Examples of such an approach that are beginning to manifest in the marketplace, include, but are not limited to, blockchain-based applications connected to healthcare records, academic credentials, and property records. In order to gain the trust and confidence of the non-expert marketplace, which is much larger than the crypto-native or crypto-expert space, there will need to be an emphasis on use cases and functionality versus simply using crypto as a speculative investment.
In other words, blockchain and cryptoassets will need to work and appeal to an audience much larger than those investors seeking rapid price increases, which is a good thing for the health and sustainability of the sector overall.

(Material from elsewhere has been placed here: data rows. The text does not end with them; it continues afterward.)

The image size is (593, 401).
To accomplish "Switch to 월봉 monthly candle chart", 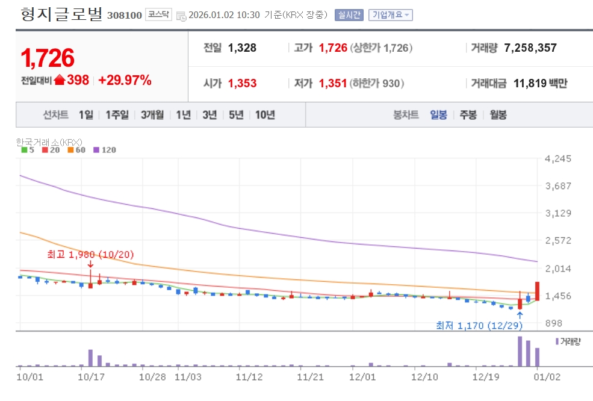I will coord(497,115).
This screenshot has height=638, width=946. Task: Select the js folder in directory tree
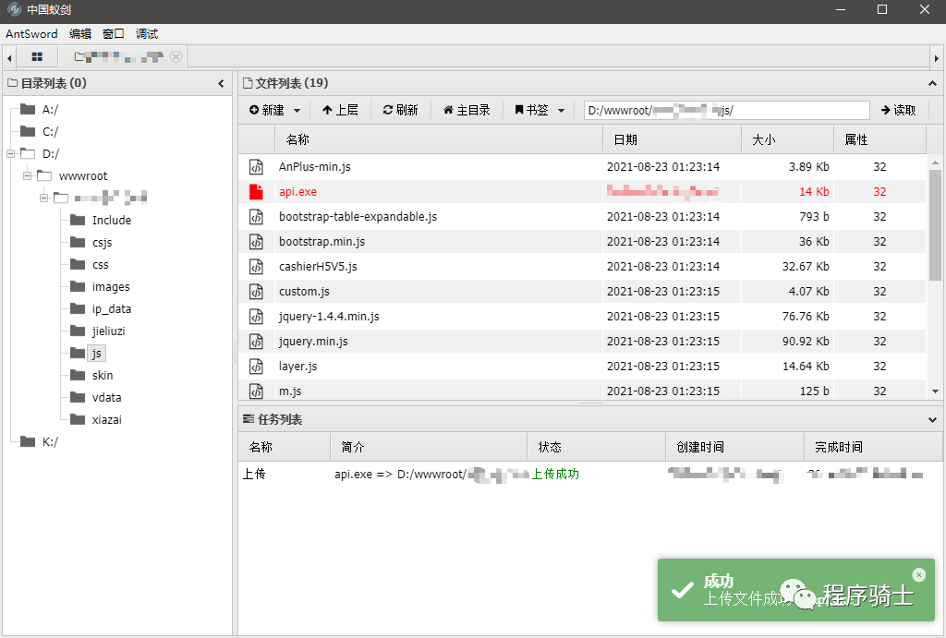(95, 353)
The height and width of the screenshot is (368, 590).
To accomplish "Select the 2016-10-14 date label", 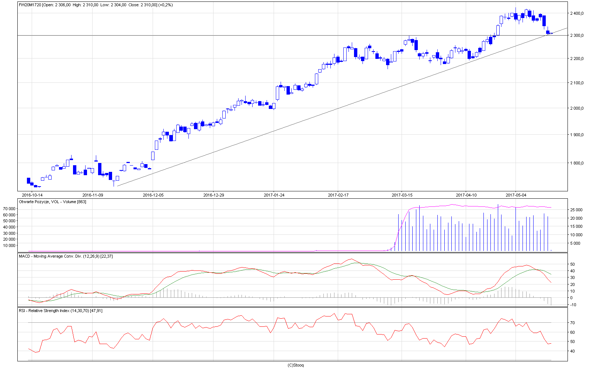I will coord(32,195).
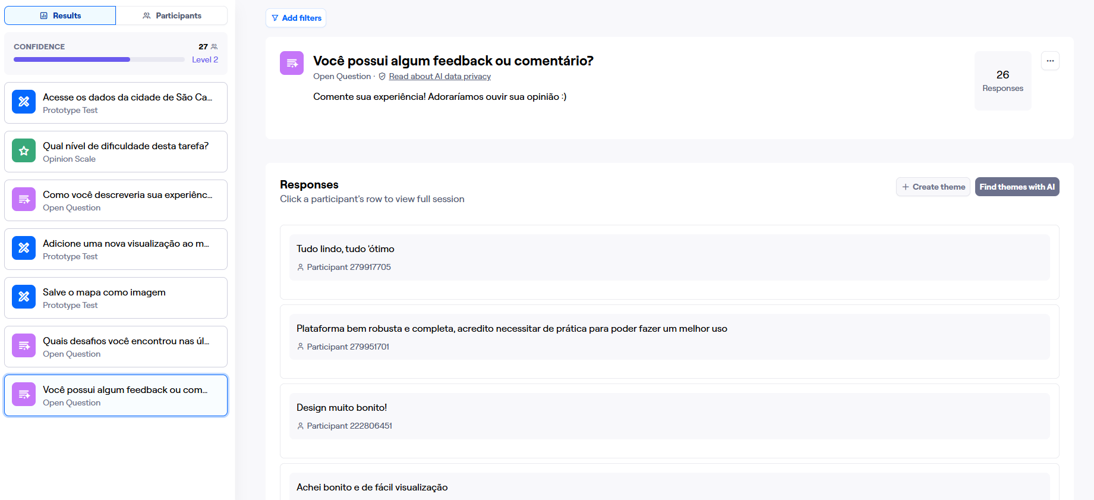Click the open question icon for Como você descreveria
The height and width of the screenshot is (500, 1094).
24,200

Payments need to take prominence. Despite the rush to develop new and innovative applications in the cryptoasset space, the initial (and some would say most powerful) appeal of crypto is to improve the speed and transparency with which payments are made. Institutions have largely recognized this fact, with virtually every major financial institution and payment processor investing to develop blockchain and crypto related applications. What has remained less of a focus, however, is the appeal of utilizing crypto for payments for individuals and entrepreneurs. The theoretical benefits and upsides of doing so have been well-established, but in order to achieve mainstream adoption, this use case will need to become clearer.

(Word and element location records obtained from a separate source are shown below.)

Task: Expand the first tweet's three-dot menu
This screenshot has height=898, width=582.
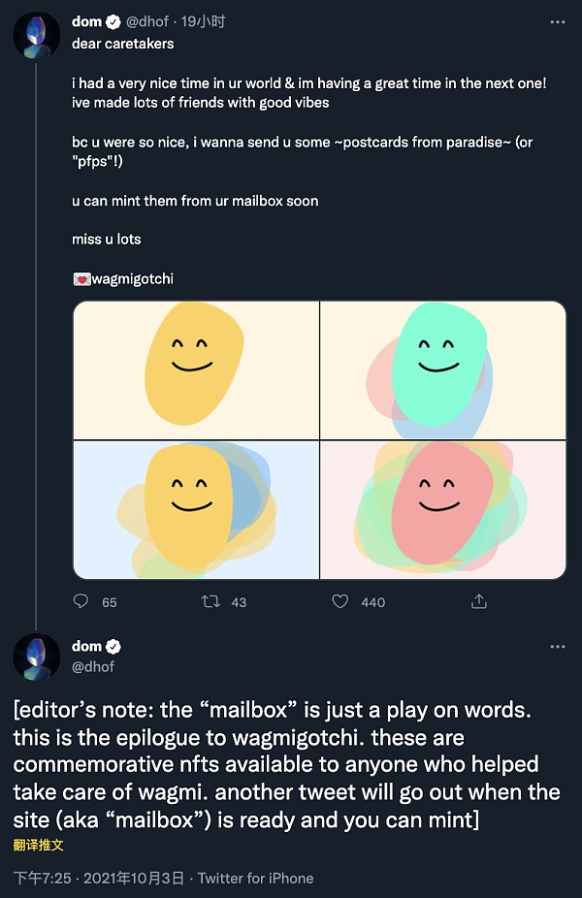Action: 558,21
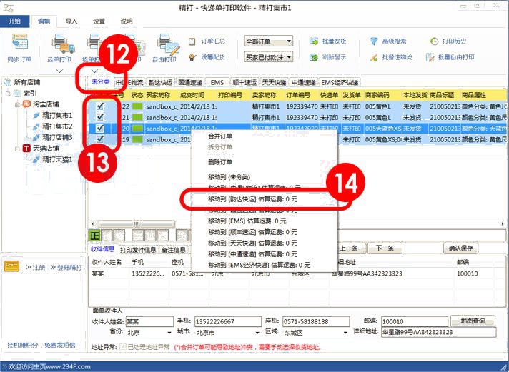Collapse the 淘宝店铺 tree node
Image resolution: width=509 pixels, height=372 pixels.
[x=16, y=104]
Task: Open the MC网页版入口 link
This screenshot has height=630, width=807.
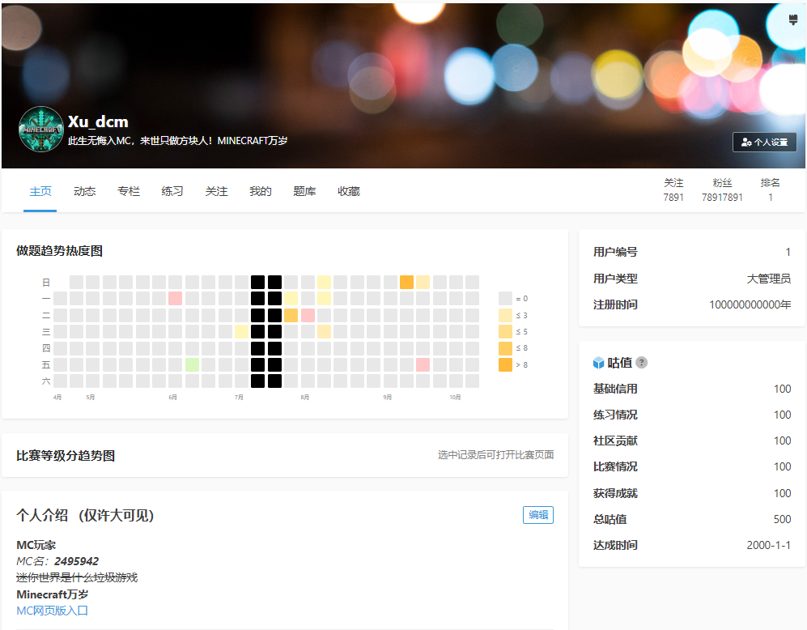Action: pos(53,611)
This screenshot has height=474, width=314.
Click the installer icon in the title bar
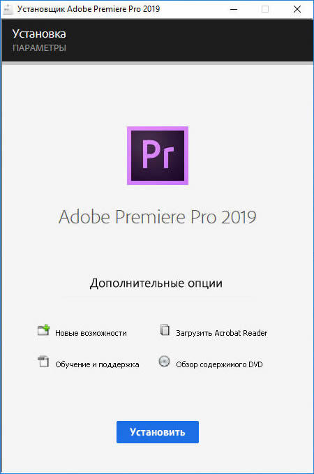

The specific cryptoassets that will take the lead in this transition and focus on payments is open for debate, but it does seem reasonable to state that stablecoins will have an important role to play moving forward. Investing in cryptoassets, or any other speculative asset, requires an ability to assess risk, and cryptoassets have proven to be an asset that possesses a higher-than-normal risk profile. Crypto payments, particularly those that utilize stablecoins, are a functional on-ramp that can enable even risk-averse investors to gain exposure to cryptoassets.
Stated another way, some of the most mundane cryptoassets in the marketplace – stablecoins – might also be the simplest and most effective way to obtain wider adoption.
Cryptoassets and blockchain technology at large have continued to innovate and advance at accelerating rates, even in the face of the current crypto winter. Short-term pain and disruptions should not be minimized, but should be viewed as an opportunity for investors, developers, and regulators to focus on building out more sustainable and functional applications. Price volatility certainly generates headlines, but should not be the primary focus of market participants. The current crypto winter should be viewed an opportunity to re-focus, and allocate both intellectual and financial capital to more sustainable and comprehensive projects. The crypto ecosystem will benefit as a result.